WORK TO DO:
[1] In the passage on gold price cycles below, what is $1 invested at the start of a 16-year gold cycle worth at the top of that cycle?
[2] Using the passage on gold price cycles below, explain why a resurgence in gold's volatility could occur from 2024 onward.

SOURCE PASSAGE:
==========
Therefore, if we consider an 8-year cycle, with 4-year rises and 4-year falls, then the rise observed from 2016 to 2020 would naturally be followed by stagnation from 2020 to around 2024. This corresponds to the volatility trend observed. A resurgence in volatility could therefore occur from 2024 onwards, the likelihood of which is reinforced by the simple fact that gold's volatility very rarely falls below 10%.

In conclusion

The conclusion of our article is popularized by the following statistical observation... $1 invested at the start of each 16-year gold cycle is worth $5.20 at the top of the cycle, i.e. eleven to twelve years later. At the end of the downtrend, $1 invested sixteen years earlier is worth an average of $2.70. Of course, gold's performance in each cycle is very different, and this observation is based on statistics studied between 1968 and 2016. Nevertheless, the temporality of gold's trends becomes sufficiently explicit with a 16-year cycle. 

More precisely, gold prices have followed three major 16-year cycles since 1968. The major lows observed would therefore have been 1968, 1984/1985, 1999/2000 and 2016. The structure of the 16-year cycle is confirmed not only by the statistics, but also by the dates of the major peaks. Gold prices follow an upward trend for eleven to twelve years on average, before correcting for four years. This is all the more consistent given that the 8-year cycle is a component of the 16-year cycle. More precisely, the mathematical study shows, for data between 2000 and 2023, cycles of 15.7 years, 7.8 years, 5.2 years and 3.9 years. 

Finally, the current weakness of gold's volatility, and the relative stagnation of the price since the end of 2020, leads us to believe that gold is still respecting its long-term cycle. But that's a different analysis, and what we've shown here represents an important step forward. In fact, there are no obvious short- or medium-term cycles in gold.
==========
DATA PROVIDED:
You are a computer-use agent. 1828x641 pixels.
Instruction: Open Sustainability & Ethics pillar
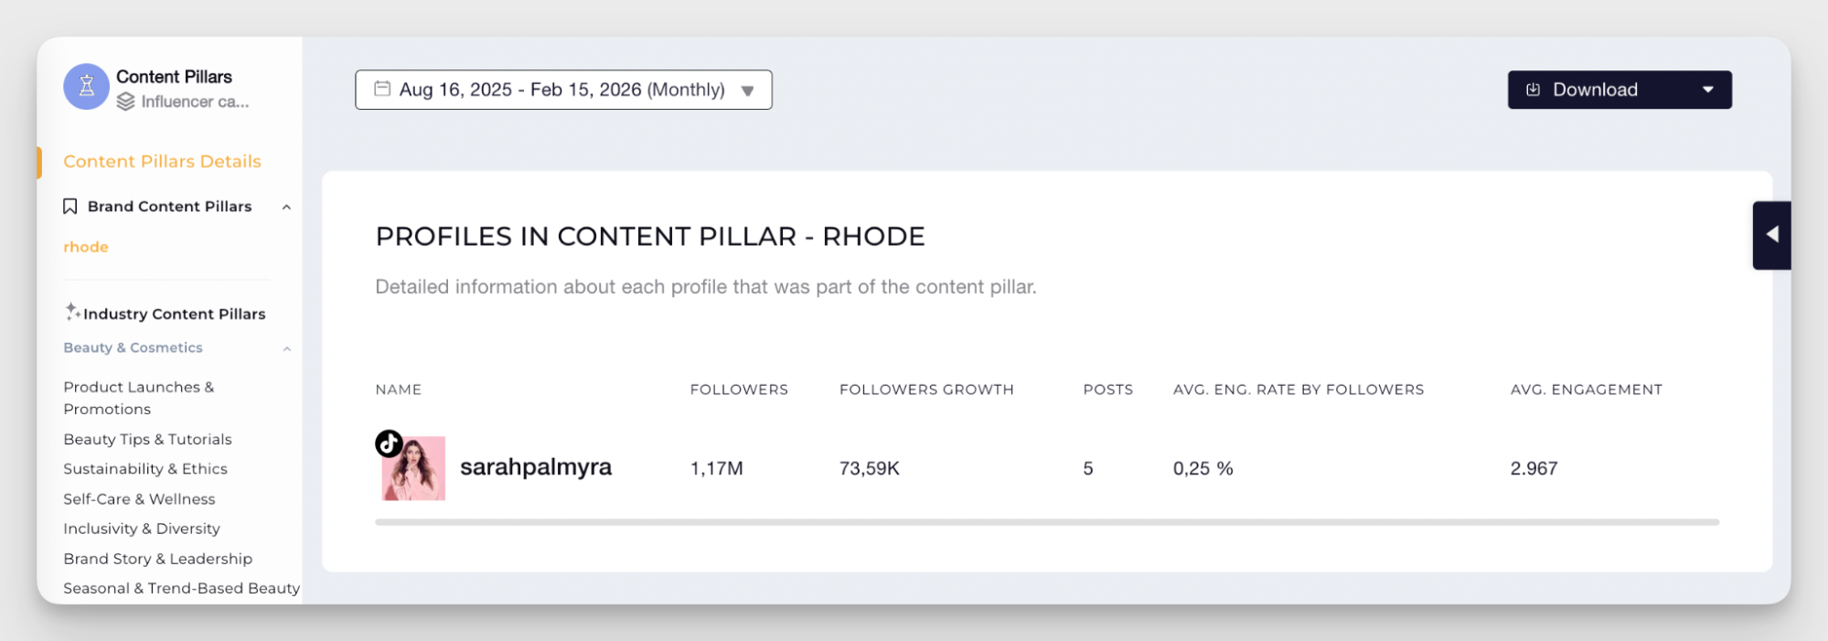click(x=145, y=469)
==========
RESULTS FOR EACH TASK:
[1] $5.20

[2] Under an 8-year cycle of 4-year rises and 4-year falls, the rise from 2016 to 2020 would be followed by stagnation from 2020 to around 2024, so volatility could pick up again from 2024. This is made more likely by the fact that gold's volatility very rarely falls below 10%.